Strengths and limitations

Strengths of this review are related to an exhaustive literature search in PubMed and ScienceDirect databases. The research was performed following PRISMA guidelines and using recommended search queries with consensus finding. Moreover the protocol of this review was registered within the PROSPERO database, with the code CRD42016038894. We found most of SC works deal with asthma, six studies about ADR, and few studies about other allergic diseases. In this regard, in some cases their accuracy although high was quantitatively synthesized on few works. This result reveals how the SC approach is widely used to diagnose asthma, but it is still largely unexplored for other hypersensitivity diseases. Moreover, there are also limitations with the studies themselves. To date, a comparative analysis of SC performances with classic statistical methods was not possible due to the lack of studies comparing these models against a benchmark. This is due to the fact that in most cases the use of these advanced techniques needs to overcome obstacles including the need to establish multidisciplinary teams [37], the resistance to change in working practice especially from older clinicians [38] and the lack of appropriate gold standard clinical assessment procedures [39].

Conclusions

This systematic review, analyzing clinical trials employing SC methodologies, shows as these methodologies have been used in allergy field for several purposes such as for detecting patients with asthma exacerbations, to prompt clinicians to identify guideline-eligible patients, to evaluate putative ADR, to discriminate drug from nondrug-induced reactions, to improve the diagnostic accuracy and to enhance the management of patients with hypersensitivity reactions. The review also identify promising trends, especially in the diagnosis, prognosis and treatment of some allergic diseases, but also the need for a more extensive application as occurs in genetic association studies [40-43].

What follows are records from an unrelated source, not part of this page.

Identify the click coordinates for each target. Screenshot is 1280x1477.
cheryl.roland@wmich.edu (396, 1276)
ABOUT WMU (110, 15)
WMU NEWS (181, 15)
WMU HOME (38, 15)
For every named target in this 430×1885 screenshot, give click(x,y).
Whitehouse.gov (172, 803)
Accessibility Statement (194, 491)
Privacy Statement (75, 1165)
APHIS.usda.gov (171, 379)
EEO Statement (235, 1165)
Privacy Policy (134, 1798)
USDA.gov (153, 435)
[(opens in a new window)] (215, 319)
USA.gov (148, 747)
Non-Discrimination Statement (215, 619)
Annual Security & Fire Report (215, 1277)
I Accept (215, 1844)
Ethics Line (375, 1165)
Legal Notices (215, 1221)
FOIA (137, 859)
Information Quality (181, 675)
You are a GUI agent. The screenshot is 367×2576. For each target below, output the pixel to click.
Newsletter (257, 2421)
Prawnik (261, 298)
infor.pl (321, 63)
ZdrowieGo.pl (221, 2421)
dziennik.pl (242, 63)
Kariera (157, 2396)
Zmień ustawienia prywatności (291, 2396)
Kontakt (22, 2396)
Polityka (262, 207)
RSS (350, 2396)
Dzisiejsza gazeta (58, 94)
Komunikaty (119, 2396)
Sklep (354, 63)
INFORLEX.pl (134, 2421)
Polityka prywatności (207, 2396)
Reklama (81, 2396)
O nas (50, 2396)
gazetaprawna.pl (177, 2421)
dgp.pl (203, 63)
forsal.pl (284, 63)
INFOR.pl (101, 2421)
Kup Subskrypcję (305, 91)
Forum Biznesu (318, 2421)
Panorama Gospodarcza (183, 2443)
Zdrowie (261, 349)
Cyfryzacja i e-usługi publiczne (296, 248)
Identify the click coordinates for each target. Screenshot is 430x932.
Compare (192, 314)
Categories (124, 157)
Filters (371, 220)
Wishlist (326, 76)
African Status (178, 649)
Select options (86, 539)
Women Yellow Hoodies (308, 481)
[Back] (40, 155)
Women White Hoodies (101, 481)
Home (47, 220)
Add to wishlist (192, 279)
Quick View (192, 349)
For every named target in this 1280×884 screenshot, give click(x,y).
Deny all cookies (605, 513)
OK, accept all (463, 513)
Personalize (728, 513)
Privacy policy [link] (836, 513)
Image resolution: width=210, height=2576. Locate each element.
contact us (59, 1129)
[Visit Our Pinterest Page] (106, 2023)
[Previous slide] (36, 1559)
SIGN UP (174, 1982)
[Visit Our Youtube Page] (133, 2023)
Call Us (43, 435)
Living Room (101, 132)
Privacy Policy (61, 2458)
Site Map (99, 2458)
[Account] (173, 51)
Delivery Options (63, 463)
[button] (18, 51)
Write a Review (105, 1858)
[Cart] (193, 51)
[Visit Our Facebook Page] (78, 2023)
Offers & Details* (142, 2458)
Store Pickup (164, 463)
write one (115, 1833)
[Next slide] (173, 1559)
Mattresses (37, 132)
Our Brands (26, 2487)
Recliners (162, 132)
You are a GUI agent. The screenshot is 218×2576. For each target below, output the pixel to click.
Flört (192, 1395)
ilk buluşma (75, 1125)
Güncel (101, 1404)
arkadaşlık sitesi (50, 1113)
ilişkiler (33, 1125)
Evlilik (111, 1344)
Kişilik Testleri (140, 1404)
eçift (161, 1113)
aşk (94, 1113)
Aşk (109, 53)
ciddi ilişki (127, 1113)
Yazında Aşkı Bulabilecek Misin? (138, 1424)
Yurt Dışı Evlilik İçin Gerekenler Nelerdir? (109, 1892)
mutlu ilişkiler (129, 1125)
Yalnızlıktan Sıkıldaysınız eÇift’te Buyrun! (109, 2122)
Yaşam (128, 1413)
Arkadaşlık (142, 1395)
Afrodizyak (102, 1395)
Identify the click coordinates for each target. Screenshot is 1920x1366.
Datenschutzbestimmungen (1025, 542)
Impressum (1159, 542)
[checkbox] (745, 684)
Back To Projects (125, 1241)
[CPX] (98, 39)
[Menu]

Such methods enable a new concept for modeling allergic diseases that combines the collection and mining of multimodal clinical evidence, with dynamic modeling of causal factors. We believe that the introduction of SC models can ease the exploration of big clinical data sets to enable better understanding of allergic disease subgroups, their pathophysiology and optimization of existing treatments. Clinicians should improve evidence by undertaking more randomized controlled trials to prove the efficacy of SC methodologies. In this regard, they should be trained to be more confident with the new perspective provided by these advanced techniques going over their standard methods of choice in interpreting medical data. The review provides evidence that SC methodologies can play a key role in predicting the onset, diagnosing, evaluating pathogenesis and prognosis and managing most of allergic diseases. Moreover, these methods can discover new patterns and evidence about early recognition of inflammatory markers and their relation to allergic diseases [44]. Nowadays most studies deal with asthma, however it is to be hoped that in the near future SC methodologies could be used to investigate all allergic diseases, with a particular attention to those pathologies with a huge burden on health for their impact on quality of life and their severity, such as urticaria and anaphylaxis.